Hash Table

Week 5 - Linked Lists, Trees, Data Structures

Created: 2022-07-04
Tags: #fleeting


Abstract:


The idea of hash table is to provide constant time for every search.

Conceptually
a hash table is an array, with a hash function

There are many different types of hash functions
But this is what you need to keep in mind
A hash function
Calling a hash function for some input

  1. should always produce the same output

  2. needs to be fast.

  3. We want different inputs to produce different outputs

  4. If not followed then our hash table isn't gonna work

  5. If hash function takes a long time, then that's no good

Hash table allows you to add more values in a single bucket. This is also called a collision. We can use a linked list to store more values in a single bucket. We could also do linear probing.

Two ways people handle collision in Hash Table
Open Addressing

  • keep everything in the table. If the bucket is full, we're gonna find anohter bucket. Can be done either by using the hash function again, but we can also do linear probing.
    Table is always gonna be the same size
    Once its full, then its full.

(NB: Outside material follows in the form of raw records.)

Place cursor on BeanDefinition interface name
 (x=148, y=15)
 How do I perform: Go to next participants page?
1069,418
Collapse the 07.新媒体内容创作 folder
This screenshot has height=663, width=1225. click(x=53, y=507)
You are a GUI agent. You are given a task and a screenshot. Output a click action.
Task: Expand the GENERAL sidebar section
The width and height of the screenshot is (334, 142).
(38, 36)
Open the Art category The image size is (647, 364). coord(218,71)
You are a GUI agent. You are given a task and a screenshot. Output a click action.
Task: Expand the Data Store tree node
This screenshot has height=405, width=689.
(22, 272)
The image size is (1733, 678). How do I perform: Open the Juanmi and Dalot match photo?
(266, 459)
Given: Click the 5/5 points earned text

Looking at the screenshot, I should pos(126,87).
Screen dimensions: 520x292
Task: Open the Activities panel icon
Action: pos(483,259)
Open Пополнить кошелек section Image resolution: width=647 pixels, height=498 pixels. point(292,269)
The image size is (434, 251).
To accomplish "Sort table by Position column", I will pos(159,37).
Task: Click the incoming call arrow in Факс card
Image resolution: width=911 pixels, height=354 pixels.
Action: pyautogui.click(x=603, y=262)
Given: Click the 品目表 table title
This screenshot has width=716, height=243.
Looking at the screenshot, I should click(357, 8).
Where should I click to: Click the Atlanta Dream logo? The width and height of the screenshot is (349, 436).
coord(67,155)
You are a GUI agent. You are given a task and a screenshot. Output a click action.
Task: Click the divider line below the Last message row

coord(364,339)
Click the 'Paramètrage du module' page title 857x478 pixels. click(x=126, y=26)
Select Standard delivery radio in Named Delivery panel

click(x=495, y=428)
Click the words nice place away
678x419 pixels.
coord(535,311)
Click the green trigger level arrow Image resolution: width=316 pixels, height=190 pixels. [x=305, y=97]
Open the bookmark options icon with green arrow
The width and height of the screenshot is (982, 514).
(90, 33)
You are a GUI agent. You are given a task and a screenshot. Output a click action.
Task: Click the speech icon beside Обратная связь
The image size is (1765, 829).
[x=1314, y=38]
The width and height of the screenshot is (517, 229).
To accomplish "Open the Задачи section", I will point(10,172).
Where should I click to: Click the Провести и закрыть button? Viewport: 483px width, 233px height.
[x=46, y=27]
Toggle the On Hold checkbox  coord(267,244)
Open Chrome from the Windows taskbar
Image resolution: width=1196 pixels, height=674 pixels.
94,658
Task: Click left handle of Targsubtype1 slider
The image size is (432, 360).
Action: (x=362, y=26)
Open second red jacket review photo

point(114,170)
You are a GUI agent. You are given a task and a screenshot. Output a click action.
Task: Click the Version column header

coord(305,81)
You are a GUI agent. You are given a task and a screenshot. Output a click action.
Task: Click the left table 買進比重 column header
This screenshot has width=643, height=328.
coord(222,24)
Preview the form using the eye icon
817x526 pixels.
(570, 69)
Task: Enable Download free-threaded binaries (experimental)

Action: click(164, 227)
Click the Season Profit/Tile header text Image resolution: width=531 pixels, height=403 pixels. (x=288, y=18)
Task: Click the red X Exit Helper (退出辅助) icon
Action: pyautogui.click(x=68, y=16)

Be a good thing or a bad thing depending on how your program works.
    Unforunately, once your table fills up
    All claims about
  • hash tables being fast
    Those claims will disappear

Alternative to Open Addressing

External Chain
Your always gonna put the objects into the table location that was chosen by the hash function
We don't look for an empty space, we just simply assign a memory by linked list and chain them up. Basically what the CS50 showed

We can represent the letters of the Alphabet here.
0 for A till to 25 for Z.
Pasted image 20220624105028.png

There's an array vertically here. The extra names can be used as "linked lists". -
The array has 26 pointers, some of which are null, but some pointing to a name in a node, each of which may also point to another name in another node.
Pasted image 20220624105157.png
Hash Table is technically faster than a single linked_list.
But it's only gonna be fast when there aren't that many nodes in a single bucket.
Also it takes much more useless space as some pointers have null value into them.

Creating a hash table

typedef struct node
{
    char word[LONGEST_WORD + 1];
    struct node *next;
}
node;

To create a hash_table thing. NUMBER_OF_BUCKETS is the size of the hash table.

node *hash_table[NUMBER_OF_BUCKETS];

Decide which bucket/location in the array,
that a value should be placed in,
we use a hash function, which takes some input and produces an index, or location.

typedef struct item
{
    char* key;
    int value;
} 
item;